Salmond inquiry: Top civil servant accused of 'evasion and secrecy'
Scotland’s most senior civil servant, Leslie Evans, has been accused of “evasion and secrecy” after telling MSPs the total cost of the government’s bungled inquiry into allegations of sexual misconduct against former First Minister Alex Salmond is impossible to estimate.
In a letter to the Holyrood committee on Scottish Government Handling of Harassment Complaints, Ms Evans said it was “not possible to say how much was paid to lawyers or other civil servants employed by the Scottish Government” when the government was forced to defend its investigation into Mr Salmond in court.
Her answer was strongly criticised by Scottish Labour MSP Jackie Baillie, who accused Ms Evans of “evasion and secrecy” in the latest of a series of clashes between the government and the committee over the failure to release information.
Ms Baillie said: “Another letter from the Permanent Secretary to the committee and another exercise in evasion.
“The committee and the general public deserve to know how much taxpayers’ money was frittered away on the judicial review. We know that the cost is in the hundreds of thousands but the true extent has not yet been revealed.”
She added: “The cost for external legal advice was £118,000 and that was on top of the £512,000 paid to Mr Salmond and his lawyers. It is not rocket science for the Permanent Secretary to work out the cost to the Scottish Government of the attendance of a number of civil servants at all the meetings about the judicial review.

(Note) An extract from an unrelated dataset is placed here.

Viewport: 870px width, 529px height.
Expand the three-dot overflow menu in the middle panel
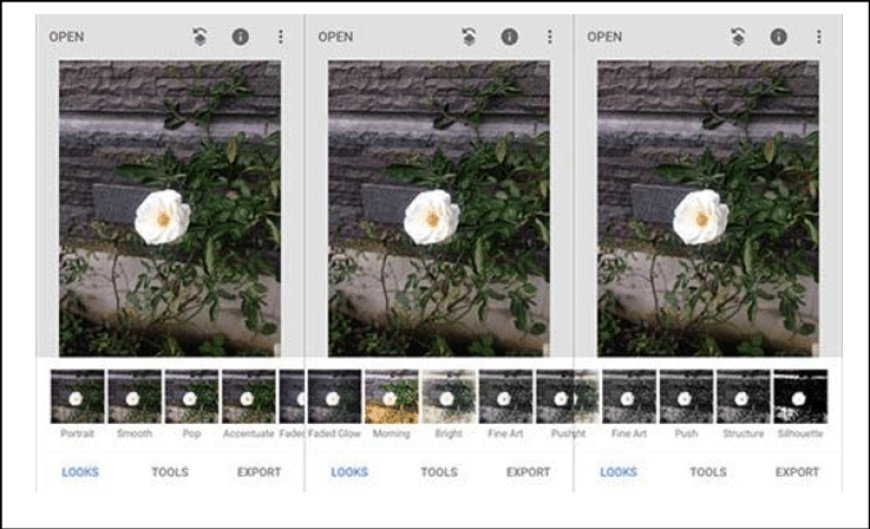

“So far this investigation has revealed just how ingrained evasion and secrecy is in the Scottish Government. If the committee is to uncover the truth about this sorry affair then the evasion and secrecy must end.”
The government had to pay out to Mr Salmond after a Court of Session decision that its internal inquiry into harassment allegations had been unlawful and “tainted by bias”.
Ms Evan was asked about the total cost to the government of the court action at her last appearance in front of the committee and had agreed to answer in writing.
In her letter, she said: “Ms Baillie referred to the £512,000 litigation costs for the judicial review, and asked for the total cost to the Scottish Government, including in-house lawyers, civil servants and senior counsel.
"It is not possible to provide this figure. Dealing with this case was part of the normal range of duties undertaken by a number of different civil servants, including lawyers in the Scottish Government Legal Directorate. Civil servants receive a salary rather than being separately remunerated for dealing with particular matters.
"In addition, they do not record the proportion of their time that they spend working on particular matters as a matter of course. It is therefore not possible to say how much was paid to lawyers or other civil servants employed by the Scottish Government for dealing with this matter.”
The Scottish Government has been criticised by the committee for withholding legal advice it received prior and during the judicial review. Ministers have claimed that legal restrictions prevent them from doing so while Deputy First Minister John Swinney has said it would not be in the public interest to release the information.
However research revealed yesterday by the Scottish Conservatives has shown that the SNP has demanded the UK government publish legal advice eight times, and that the Scottish Government has itself released legal advice on three separate occasions.
Murdo Fraser MSP, the Tory spokesman on the committee, said: “The SNP have demanded that legal advice be published on issue after issue, only to claim it shouldn’t be published in this instance to protect the SNP from harm.
“The hypocrisy on show is indefensible. They are all for transparency until their Government has something to hide. From start to finish, the SNP has made a mockery of this inquiry by refusing to give up key documents at every turn."
The sexual harassment committee convener, SNP MSP Linda Fabiani, has also raised the fact that the government has released legal advice before, writing to Mr Swinney this week saying: “The committee fails to see how it can conduct effective scrutiny when the Scottish Government is withholding all communications about the judicial review proceedings”.
A spokesperson for the Scottish Government said: “The government is taking steps to enable it to provide all the relevant information requested by the committee, so far as is possible, taking account of the confidentiality, data protection and legal restrictions that apply.”